| Required action |
The answer should be the lines from the one with "Given: Switch to the File tab" through the final line of the entries, restated word for word.

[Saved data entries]
======

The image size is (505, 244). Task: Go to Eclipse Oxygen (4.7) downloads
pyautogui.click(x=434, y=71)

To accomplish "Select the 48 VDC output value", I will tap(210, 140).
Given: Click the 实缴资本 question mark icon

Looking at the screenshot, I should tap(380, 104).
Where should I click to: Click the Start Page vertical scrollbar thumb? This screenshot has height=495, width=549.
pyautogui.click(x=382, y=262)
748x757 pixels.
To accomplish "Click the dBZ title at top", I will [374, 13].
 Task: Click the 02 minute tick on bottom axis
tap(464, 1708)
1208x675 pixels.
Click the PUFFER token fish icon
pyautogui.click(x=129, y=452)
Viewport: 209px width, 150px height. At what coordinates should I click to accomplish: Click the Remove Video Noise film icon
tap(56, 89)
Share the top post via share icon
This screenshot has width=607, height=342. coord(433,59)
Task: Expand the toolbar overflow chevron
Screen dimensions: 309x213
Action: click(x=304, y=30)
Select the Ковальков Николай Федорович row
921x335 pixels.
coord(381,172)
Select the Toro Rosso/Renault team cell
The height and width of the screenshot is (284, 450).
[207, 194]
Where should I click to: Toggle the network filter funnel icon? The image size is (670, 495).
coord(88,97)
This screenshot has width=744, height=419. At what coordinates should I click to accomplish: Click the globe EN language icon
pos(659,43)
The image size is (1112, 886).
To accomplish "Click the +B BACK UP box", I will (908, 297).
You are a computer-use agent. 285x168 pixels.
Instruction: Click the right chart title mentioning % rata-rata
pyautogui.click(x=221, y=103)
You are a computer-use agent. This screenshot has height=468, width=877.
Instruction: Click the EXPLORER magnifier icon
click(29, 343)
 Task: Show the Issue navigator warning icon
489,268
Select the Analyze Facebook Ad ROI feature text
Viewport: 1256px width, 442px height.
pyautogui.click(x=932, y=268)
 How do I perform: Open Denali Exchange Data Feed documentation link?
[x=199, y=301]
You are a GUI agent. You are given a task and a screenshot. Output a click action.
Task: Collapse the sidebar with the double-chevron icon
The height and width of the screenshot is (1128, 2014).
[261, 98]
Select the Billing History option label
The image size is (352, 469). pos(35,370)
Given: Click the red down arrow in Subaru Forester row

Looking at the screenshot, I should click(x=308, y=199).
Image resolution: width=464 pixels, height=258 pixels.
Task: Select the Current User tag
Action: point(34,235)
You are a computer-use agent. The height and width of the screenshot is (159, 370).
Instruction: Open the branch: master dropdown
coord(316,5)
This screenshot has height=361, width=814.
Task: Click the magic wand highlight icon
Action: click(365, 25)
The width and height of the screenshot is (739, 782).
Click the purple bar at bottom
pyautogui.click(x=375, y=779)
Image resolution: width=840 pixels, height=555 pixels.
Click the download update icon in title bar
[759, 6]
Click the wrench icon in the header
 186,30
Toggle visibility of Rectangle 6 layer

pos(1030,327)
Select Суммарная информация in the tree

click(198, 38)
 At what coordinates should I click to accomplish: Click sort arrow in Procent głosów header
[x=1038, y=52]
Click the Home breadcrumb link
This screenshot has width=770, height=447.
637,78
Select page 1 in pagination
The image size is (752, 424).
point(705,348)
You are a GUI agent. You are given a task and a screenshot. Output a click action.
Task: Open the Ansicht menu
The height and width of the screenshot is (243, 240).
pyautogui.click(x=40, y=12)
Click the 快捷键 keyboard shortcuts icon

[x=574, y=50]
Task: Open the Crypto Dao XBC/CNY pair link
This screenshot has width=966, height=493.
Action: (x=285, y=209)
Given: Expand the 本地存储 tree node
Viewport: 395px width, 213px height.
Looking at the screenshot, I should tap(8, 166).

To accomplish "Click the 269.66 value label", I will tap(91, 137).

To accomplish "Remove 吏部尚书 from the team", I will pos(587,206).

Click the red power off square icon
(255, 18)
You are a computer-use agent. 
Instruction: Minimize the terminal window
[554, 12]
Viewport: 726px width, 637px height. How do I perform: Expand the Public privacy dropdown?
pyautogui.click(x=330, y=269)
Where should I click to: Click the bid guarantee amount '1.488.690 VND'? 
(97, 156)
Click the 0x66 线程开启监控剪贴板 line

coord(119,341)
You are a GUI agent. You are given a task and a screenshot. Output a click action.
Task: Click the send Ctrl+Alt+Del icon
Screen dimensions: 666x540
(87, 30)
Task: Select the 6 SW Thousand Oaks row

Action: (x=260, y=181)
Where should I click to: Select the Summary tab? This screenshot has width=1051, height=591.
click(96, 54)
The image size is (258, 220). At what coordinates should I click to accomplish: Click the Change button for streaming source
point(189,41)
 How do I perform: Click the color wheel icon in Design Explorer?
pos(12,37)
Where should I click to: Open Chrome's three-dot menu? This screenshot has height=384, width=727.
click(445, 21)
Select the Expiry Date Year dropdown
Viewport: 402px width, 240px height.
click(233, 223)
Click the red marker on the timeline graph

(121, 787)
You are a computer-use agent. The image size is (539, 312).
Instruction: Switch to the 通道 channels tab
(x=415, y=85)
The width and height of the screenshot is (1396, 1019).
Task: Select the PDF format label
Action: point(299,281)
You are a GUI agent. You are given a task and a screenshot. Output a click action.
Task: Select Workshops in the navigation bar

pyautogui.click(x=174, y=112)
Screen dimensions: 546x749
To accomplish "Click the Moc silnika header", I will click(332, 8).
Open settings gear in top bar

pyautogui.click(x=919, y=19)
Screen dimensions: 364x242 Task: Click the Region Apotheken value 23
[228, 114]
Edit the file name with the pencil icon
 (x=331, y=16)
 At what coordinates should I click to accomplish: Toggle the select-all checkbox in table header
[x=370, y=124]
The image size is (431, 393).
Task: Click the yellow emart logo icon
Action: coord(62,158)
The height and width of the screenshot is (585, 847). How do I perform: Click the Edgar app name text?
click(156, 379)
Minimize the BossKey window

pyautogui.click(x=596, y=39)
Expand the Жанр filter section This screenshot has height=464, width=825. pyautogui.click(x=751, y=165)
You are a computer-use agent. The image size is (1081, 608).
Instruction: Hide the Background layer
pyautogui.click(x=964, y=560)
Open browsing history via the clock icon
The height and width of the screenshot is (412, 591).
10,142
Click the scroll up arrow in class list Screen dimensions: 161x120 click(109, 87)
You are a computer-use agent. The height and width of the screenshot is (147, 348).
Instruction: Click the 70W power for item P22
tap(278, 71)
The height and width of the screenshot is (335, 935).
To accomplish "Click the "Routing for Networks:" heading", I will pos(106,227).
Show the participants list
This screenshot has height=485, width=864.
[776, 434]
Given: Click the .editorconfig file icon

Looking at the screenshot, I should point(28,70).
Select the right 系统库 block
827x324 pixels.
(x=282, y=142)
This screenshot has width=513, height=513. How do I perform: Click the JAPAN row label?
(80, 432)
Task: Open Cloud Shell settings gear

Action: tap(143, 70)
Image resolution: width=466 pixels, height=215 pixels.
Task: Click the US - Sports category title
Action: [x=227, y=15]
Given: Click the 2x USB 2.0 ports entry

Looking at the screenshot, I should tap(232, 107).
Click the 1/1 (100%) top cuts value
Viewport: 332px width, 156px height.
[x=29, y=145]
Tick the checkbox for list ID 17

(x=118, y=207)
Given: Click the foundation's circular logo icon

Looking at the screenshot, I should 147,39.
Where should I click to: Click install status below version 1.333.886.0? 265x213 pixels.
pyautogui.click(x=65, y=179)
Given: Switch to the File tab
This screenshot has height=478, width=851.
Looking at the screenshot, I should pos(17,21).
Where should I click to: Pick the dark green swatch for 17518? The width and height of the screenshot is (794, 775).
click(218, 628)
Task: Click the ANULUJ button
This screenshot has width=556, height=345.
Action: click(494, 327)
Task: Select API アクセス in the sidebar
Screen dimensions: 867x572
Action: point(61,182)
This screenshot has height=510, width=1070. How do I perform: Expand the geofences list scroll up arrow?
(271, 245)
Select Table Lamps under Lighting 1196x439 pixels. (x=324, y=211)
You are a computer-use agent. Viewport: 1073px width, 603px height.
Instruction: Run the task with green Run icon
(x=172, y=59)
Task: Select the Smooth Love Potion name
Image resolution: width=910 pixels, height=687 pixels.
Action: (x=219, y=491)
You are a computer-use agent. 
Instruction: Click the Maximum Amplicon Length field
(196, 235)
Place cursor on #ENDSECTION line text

======

| Your solution |
Given: Switch to the File tab
This screenshot has height=478, width=851.
Looking at the screenshot, I should pos(17,21).
Where should I click to: Pick the dark green swatch for 17518? The width and height of the screenshot is (794, 775).
click(218, 628)
Task: Click the ANULUJ button
This screenshot has width=556, height=345.
Action: click(494, 327)
Task: Select API アクセス in the sidebar
Screen dimensions: 867x572
Action: point(61,182)
This screenshot has height=510, width=1070. How do I perform: Expand the geofences list scroll up arrow?
(271, 245)
Select Table Lamps under Lighting 1196x439 pixels. (x=324, y=211)
You are a computer-use agent. Viewport: 1073px width, 603px height.
Instruction: Run the task with green Run icon
(x=172, y=59)
Task: Select the Smooth Love Potion name
Image resolution: width=910 pixels, height=687 pixels.
Action: (x=219, y=491)
You are a computer-use agent. 
Instruction: Click the Maximum Amplicon Length field
(196, 235)
Place cursor on #ENDSECTION line text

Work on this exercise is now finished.